> DATA FOR REVIEW:

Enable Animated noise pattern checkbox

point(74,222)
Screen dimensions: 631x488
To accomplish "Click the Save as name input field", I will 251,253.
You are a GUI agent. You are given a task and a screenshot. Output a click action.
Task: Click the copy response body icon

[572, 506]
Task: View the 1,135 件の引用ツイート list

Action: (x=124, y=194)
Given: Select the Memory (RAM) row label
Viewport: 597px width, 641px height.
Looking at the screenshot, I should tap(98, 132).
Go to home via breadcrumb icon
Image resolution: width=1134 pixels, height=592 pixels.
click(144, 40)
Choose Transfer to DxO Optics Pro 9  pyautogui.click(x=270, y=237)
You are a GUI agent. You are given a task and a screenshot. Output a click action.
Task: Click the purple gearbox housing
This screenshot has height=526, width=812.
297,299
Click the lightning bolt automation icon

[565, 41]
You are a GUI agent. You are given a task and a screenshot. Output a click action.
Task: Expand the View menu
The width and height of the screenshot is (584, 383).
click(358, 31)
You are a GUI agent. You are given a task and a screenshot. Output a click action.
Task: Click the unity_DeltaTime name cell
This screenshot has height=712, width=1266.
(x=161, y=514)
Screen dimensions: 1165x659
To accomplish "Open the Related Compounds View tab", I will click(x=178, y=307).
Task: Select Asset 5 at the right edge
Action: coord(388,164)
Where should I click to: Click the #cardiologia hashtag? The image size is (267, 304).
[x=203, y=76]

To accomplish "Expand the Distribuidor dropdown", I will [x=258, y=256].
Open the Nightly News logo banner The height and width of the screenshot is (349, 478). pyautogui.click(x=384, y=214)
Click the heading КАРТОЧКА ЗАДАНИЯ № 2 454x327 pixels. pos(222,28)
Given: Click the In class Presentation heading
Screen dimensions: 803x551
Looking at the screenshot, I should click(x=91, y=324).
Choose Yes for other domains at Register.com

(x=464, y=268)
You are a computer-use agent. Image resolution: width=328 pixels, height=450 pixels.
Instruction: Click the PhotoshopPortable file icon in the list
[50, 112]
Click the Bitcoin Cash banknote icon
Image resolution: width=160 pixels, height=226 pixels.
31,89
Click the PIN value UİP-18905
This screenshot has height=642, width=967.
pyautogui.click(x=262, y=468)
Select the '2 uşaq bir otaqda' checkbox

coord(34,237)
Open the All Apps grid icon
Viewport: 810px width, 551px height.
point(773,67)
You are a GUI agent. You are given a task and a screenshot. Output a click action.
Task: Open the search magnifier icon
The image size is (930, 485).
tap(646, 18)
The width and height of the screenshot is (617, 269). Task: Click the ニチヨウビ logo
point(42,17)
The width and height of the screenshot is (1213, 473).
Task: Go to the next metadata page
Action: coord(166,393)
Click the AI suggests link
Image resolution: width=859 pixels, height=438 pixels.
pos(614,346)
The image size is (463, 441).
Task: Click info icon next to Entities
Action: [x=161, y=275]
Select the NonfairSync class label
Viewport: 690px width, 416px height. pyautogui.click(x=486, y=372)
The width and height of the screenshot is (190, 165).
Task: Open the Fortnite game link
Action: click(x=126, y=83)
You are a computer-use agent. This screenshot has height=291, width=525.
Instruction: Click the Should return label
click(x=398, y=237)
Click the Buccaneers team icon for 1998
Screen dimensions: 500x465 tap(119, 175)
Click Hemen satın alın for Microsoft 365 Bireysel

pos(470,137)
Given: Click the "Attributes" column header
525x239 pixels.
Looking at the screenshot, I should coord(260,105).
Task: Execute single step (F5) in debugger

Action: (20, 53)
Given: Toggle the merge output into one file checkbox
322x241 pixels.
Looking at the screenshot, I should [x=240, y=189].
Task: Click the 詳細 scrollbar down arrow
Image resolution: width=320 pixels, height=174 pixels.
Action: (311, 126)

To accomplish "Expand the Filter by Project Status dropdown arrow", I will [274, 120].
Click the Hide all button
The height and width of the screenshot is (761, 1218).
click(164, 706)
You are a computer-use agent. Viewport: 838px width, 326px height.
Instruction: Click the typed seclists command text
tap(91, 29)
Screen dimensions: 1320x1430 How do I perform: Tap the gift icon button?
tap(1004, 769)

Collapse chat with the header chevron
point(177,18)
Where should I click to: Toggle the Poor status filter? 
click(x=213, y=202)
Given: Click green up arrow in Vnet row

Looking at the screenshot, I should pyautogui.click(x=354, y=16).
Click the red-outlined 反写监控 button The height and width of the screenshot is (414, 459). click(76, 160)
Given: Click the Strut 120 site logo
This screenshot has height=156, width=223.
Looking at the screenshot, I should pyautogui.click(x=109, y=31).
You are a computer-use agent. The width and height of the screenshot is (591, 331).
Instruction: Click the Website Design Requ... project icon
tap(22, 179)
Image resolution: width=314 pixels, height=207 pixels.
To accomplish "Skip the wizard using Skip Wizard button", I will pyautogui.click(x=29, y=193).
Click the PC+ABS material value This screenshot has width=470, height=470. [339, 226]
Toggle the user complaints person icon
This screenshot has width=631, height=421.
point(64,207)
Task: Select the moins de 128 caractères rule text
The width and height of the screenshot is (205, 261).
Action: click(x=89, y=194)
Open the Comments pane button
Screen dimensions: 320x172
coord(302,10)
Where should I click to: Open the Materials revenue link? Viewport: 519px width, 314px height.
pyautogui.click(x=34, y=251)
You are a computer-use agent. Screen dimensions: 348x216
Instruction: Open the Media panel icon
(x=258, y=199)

> YOUR OBJECTIVE:
Your answer should be every entry above, repeated exactly.

> EXERCISE OUTPUT:
Enable Animated noise pattern checkbox

point(74,222)
Screen dimensions: 631x488
To accomplish "Click the Save as name input field", I will 251,253.
You are a GUI agent. You are given a task and a screenshot. Output a click action.
Task: Click the copy response body icon

[572, 506]
Task: View the 1,135 件の引用ツイート list

Action: (x=124, y=194)
Given: Select the Memory (RAM) row label
Viewport: 597px width, 641px height.
Looking at the screenshot, I should tap(98, 132).
Go to home via breadcrumb icon
Image resolution: width=1134 pixels, height=592 pixels.
click(144, 40)
Choose Transfer to DxO Optics Pro 9  pyautogui.click(x=270, y=237)
You are a GUI agent. You are given a task and a screenshot. Output a click action.
Task: Click the purple gearbox housing
This screenshot has height=526, width=812.
297,299
Click the lightning bolt automation icon

[565, 41]
You are a GUI agent. You are given a task and a screenshot. Output a click action.
Task: Expand the View menu
The width and height of the screenshot is (584, 383).
click(358, 31)
You are a GUI agent. You are given a task and a screenshot. Output a click action.
Task: Click the unity_DeltaTime name cell
This screenshot has height=712, width=1266.
(x=161, y=514)
Screen dimensions: 1165x659
To accomplish "Open the Related Compounds View tab", I will click(x=178, y=307).
Task: Select Asset 5 at the right edge
Action: coord(388,164)
Where should I click to: Click the #cardiologia hashtag? The image size is (267, 304).
[x=203, y=76]

To accomplish "Expand the Distribuidor dropdown", I will [x=258, y=256].
Open the Nightly News logo banner The height and width of the screenshot is (349, 478). pyautogui.click(x=384, y=214)
Click the heading КАРТОЧКА ЗАДАНИЯ № 2 454x327 pixels. pos(222,28)
Given: Click the In class Presentation heading
Screen dimensions: 803x551
Looking at the screenshot, I should click(x=91, y=324).
Choose Yes for other domains at Register.com

(x=464, y=268)
You are a computer-use agent. Image resolution: width=328 pixels, height=450 pixels.
Instruction: Click the PhotoshopPortable file icon in the list
[50, 112]
Click the Bitcoin Cash banknote icon
Image resolution: width=160 pixels, height=226 pixels.
31,89
Click the PIN value UİP-18905
This screenshot has height=642, width=967.
pyautogui.click(x=262, y=468)
Select the '2 uşaq bir otaqda' checkbox

coord(34,237)
Open the All Apps grid icon
Viewport: 810px width, 551px height.
point(773,67)
You are a GUI agent. You are given a task and a screenshot. Output a click action.
Task: Open the search magnifier icon
The image size is (930, 485).
tap(646, 18)
The width and height of the screenshot is (617, 269). Task: Click the ニチヨウビ logo
point(42,17)
The width and height of the screenshot is (1213, 473).
Task: Go to the next metadata page
Action: coord(166,393)
Click the AI suggests link
Image resolution: width=859 pixels, height=438 pixels.
pos(614,346)
The image size is (463, 441).
Task: Click info icon next to Entities
Action: [x=161, y=275]
Select the NonfairSync class label
Viewport: 690px width, 416px height. pyautogui.click(x=486, y=372)
The width and height of the screenshot is (190, 165).
Task: Open the Fortnite game link
Action: click(x=126, y=83)
You are a computer-use agent. This screenshot has height=291, width=525.
Instruction: Click the Should return label
click(x=398, y=237)
Click the Buccaneers team icon for 1998
Screen dimensions: 500x465 tap(119, 175)
Click Hemen satın alın for Microsoft 365 Bireysel

pos(470,137)
Given: Click the "Attributes" column header
525x239 pixels.
Looking at the screenshot, I should coord(260,105).
Task: Execute single step (F5) in debugger

Action: (20, 53)
Given: Toggle the merge output into one file checkbox
322x241 pixels.
Looking at the screenshot, I should [x=240, y=189].
Task: Click the 詳細 scrollbar down arrow
Image resolution: width=320 pixels, height=174 pixels.
Action: (311, 126)

To accomplish "Expand the Filter by Project Status dropdown arrow", I will [274, 120].
Click the Hide all button
The height and width of the screenshot is (761, 1218).
click(164, 706)
You are a computer-use agent. Viewport: 838px width, 326px height.
Instruction: Click the typed seclists command text
tap(91, 29)
Screen dimensions: 1320x1430 How do I perform: Tap the gift icon button?
tap(1004, 769)

Collapse chat with the header chevron
point(177,18)
Where should I click to: Toggle the Poor status filter? 
click(x=213, y=202)
Given: Click green up arrow in Vnet row

Looking at the screenshot, I should pyautogui.click(x=354, y=16).
Click the red-outlined 反写监控 button The height and width of the screenshot is (414, 459). click(76, 160)
Given: Click the Strut 120 site logo
This screenshot has height=156, width=223.
Looking at the screenshot, I should pyautogui.click(x=109, y=31).
You are a computer-use agent. The width and height of the screenshot is (591, 331).
Instruction: Click the Website Design Requ... project icon
tap(22, 179)
Image resolution: width=314 pixels, height=207 pixels.
To accomplish "Skip the wizard using Skip Wizard button", I will pyautogui.click(x=29, y=193).
Click the PC+ABS material value This screenshot has width=470, height=470. [339, 226]
Toggle the user complaints person icon
This screenshot has width=631, height=421.
point(64,207)
Task: Select the moins de 128 caractères rule text
The width and height of the screenshot is (205, 261).
Action: click(x=89, y=194)
Open the Comments pane button
Screen dimensions: 320x172
coord(302,10)
Where should I click to: Open the Materials revenue link? Viewport: 519px width, 314px height.
pyautogui.click(x=34, y=251)
You are a computer-use agent. Screen dimensions: 348x216
Instruction: Open the Media panel icon
(x=258, y=199)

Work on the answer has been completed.